Few politicians are indifferent to human suffering. Most politicians have loving and beloved families and dear friends; these officials wouldn’t dream of mistreating people they deal with personally. This is why nearly every politician can look with a straight face into a camera and insist that he or she is a good person who only wants to do what’s right.
Nevertheless, politicians do many harmful things. The reason is that the ill effects of most political acts are revealed to politicians only in the form of statistics, charts and graphs. But such figures are faceless, bloodless. They are to politicians what little puffs of smoke are to bombers: Bombers know that tremendous human suffering occurs just beneath the puffs of smoke but because the bombers don’t encounter this suffering up close, they are largely unaffected by it.
It’s just not real to the officials who cause it. Likewise, statistics, charts and graphs seldom produce remorse or regret for politicians. It’s relatively easy to harm others when you never see your victims’ faces.
The problem of faceless victims is compounded by the fact that there is a class of people that politicians do see face to face on a regular basis: members of organized interest groups. Interest groups persistently seek special favors from government. And such persistence pays off, partly because politicians are not diabolical miscreants.
Government officials often go out of their way to lend a hand to familiar faces. And they no doubt feel proud and gratified when friendly farm lobbyists shake their hands warmly, slap them on the back and thank them for the subsidies. Just as politicians care little about victims they never see, they care sincerely about those with whom they are in close personal contact.
It’s human nature to favor friends over strangers, especially when those strangers are encountered merely as data points in bureaucratic reports. The longer a politician holds office, the more his or her circle of friends and acquaintances consists of interest-group representatives and other politicians, all of whom are forever seeking political favors.

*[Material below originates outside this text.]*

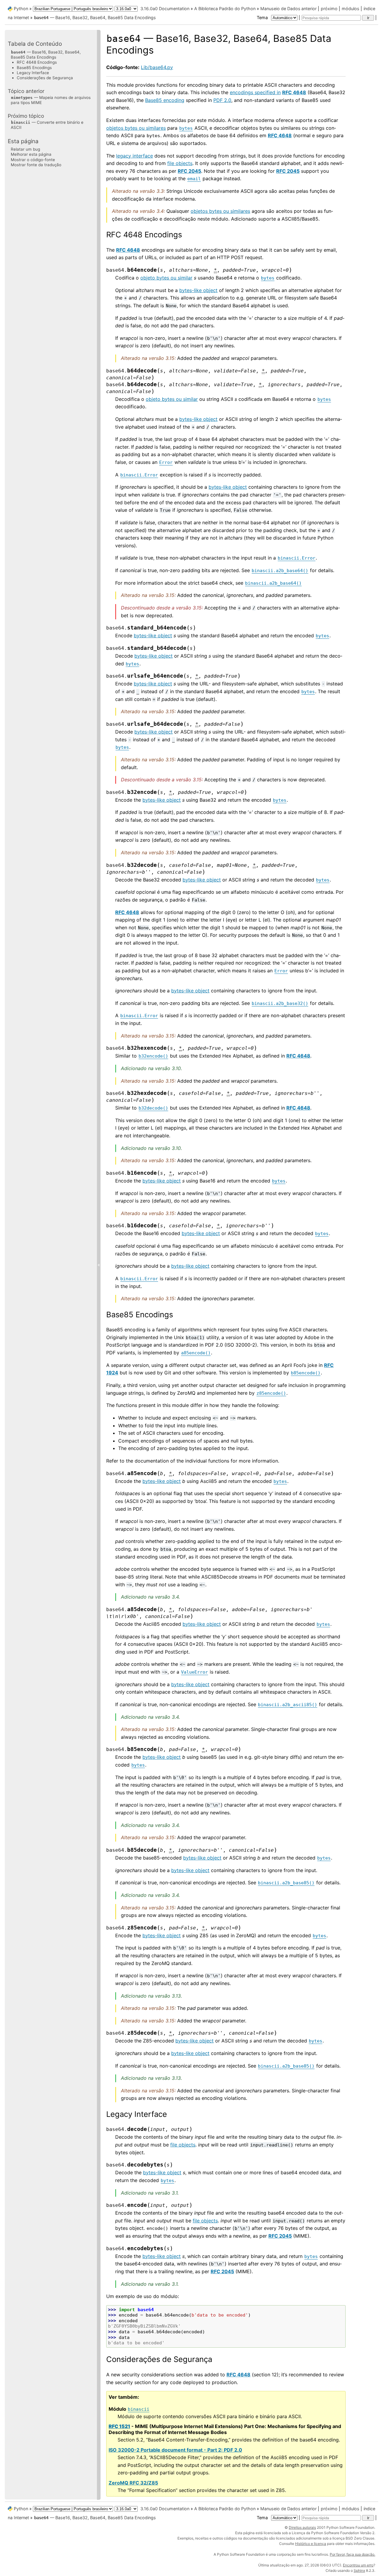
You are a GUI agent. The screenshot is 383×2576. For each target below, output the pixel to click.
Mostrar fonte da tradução (36, 164)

In addition, extended time in office causes politicians to lose face-to-face contact with the ordinary folks back home.
If every politician actually saw the faces of his or her victims in addition to the faces of his or her interest-group clients, the political game would be less biased against consumers and other persons not represented by lobbyists strolling the halls of government power. Unfortunately, the reality of modern politics is that only groups with relatively few members can organize for face-to-face political lobbying.
Consequently, without some fundamental change in the scope of government, most citizens will continue to be victims of the policy bombs forever dropping out of Washington and state capitals.